Thanks Eric. I think what you may be suggesting is that, as it pertains to
staff assignment of individuals for policy support, a blanket statement that
all such individual involvement will remain policy neutral solves the issue
of why staff support personnel are not required to complete and SOI as
contained in the Rules, as it would be duplicative. Am I close?
-----Original Message-----
From: Eric Brunner-Williams [mailto:ebw@xxxxxxxxxxxxxxxxxxxx]
Sent: Wednesday, September 15, 2010 6:23 PM
To: Ray Fassett
Cc: 'Liz Gasster'; 'gnso-osc-ops'; 'Julie Hedlund'; 'Robert Hoggarth'; 'Ken
Bour'; 'Sam Eisner'
Subject: Re: [gnso-osc-ops] FW: Potential Agenda Items For This Week's GCOT
Call
Ray,
I really have no interest in the hypothetical conflicts of interest of
ICANN staff or consultants, and with a very few exceptions, hold all
of the staff and consultants I know in very high regard, for their
competency and their disinterest, relative to the rather venal
assembly of interest advocacy that exists in, if not dominates, the GNSO.
However, the Security weenies, the abrasive Dave Piscitello, the
absurdly loud (and mercifully departing) Greg Rattray to name names,
are problems. They each act as if the "security" mission has made them
independent actors, and then proceed to blunder about badly.
It doesn't matter a whit if persons are motivated by lucre, academic
advancement (the Milton Meuller rule), or revolutionary altruism.

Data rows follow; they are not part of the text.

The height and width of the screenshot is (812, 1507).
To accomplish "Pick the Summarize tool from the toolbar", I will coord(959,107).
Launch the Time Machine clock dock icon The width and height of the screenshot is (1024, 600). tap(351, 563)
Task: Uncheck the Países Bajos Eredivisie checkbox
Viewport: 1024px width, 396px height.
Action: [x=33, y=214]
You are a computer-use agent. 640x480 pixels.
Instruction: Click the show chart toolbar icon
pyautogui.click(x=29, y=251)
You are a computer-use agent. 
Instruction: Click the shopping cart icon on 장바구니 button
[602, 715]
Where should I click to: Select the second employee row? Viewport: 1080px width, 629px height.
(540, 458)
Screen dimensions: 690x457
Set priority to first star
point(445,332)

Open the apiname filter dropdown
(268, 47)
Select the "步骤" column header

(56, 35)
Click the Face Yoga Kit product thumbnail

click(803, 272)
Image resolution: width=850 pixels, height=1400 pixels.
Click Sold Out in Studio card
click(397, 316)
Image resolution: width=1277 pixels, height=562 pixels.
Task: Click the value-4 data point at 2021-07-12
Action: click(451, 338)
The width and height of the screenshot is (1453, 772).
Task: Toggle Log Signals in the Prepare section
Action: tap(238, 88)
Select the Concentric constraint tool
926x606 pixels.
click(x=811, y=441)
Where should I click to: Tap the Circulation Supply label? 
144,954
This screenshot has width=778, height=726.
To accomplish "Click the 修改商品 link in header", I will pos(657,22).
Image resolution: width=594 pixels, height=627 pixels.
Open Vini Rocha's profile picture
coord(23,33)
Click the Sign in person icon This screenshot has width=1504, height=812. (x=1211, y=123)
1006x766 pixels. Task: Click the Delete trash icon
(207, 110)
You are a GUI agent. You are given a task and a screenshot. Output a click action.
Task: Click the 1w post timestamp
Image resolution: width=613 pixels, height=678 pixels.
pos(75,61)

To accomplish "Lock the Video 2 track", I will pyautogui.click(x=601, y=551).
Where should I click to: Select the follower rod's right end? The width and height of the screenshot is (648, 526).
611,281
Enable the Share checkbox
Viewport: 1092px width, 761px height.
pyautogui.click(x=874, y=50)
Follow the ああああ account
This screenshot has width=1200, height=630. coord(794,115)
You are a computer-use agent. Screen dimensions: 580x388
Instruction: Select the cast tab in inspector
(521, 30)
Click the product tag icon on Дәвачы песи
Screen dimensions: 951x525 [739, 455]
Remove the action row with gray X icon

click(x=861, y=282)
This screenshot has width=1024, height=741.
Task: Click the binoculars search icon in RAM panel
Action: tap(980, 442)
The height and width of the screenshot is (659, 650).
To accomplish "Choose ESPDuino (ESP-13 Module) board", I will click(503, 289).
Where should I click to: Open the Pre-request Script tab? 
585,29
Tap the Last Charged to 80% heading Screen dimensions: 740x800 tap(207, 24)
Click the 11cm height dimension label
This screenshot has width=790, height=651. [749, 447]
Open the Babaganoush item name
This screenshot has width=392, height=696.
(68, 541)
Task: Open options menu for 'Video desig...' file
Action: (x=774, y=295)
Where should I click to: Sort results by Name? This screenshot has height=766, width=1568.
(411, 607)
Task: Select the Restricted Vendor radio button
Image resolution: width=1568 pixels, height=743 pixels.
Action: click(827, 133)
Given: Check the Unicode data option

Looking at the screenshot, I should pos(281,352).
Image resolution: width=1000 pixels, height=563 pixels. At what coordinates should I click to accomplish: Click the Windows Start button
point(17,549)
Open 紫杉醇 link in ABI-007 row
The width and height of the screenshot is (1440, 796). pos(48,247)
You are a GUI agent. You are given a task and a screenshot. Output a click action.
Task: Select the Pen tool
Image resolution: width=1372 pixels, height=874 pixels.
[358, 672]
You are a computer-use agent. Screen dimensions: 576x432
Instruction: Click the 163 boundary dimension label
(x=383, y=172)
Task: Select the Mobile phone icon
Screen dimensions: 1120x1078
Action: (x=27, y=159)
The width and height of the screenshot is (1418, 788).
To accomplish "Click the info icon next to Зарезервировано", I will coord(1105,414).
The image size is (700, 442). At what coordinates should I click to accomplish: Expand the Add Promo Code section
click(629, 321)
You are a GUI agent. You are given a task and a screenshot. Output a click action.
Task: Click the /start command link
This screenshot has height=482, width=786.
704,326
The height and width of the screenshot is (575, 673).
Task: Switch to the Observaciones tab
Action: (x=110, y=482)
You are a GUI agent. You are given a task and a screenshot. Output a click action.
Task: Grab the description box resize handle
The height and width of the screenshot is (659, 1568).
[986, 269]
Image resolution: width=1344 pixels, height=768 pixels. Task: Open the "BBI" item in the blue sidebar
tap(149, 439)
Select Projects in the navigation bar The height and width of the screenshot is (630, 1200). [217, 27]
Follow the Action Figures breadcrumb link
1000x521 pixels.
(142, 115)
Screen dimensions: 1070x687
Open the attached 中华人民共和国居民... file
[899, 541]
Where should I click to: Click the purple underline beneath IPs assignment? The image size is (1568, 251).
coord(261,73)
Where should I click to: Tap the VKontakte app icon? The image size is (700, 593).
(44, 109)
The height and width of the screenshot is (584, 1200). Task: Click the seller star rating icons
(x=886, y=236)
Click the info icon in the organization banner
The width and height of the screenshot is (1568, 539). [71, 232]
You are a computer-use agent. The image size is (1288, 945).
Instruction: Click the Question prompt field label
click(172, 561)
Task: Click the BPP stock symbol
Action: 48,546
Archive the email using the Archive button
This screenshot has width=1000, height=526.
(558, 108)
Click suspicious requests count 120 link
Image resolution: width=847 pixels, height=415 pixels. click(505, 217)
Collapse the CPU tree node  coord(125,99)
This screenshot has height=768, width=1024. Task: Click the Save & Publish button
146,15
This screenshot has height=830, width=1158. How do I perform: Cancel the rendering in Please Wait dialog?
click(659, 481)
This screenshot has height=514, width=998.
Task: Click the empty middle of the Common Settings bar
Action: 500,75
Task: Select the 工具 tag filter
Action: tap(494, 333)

Pursuit of a hypothetical -- the "what if someone asks, we SOI'd/DOI'd
all the industry advocates, did we SOI/DOI the Staff?" just seems like
shutting our eyes to what can be seen and is not at all hypothetical.
The problem is to construct a question about interest and advocacy
that is likely to cause an ideological advocate, or someone committed
to the full-employment that security theater has produced in the 9/11
hysteria zone, to pause and take stock of whether s/he is policy
neutral, or a policy advocate.
Note Well: Mechanism frequently _is_ policy.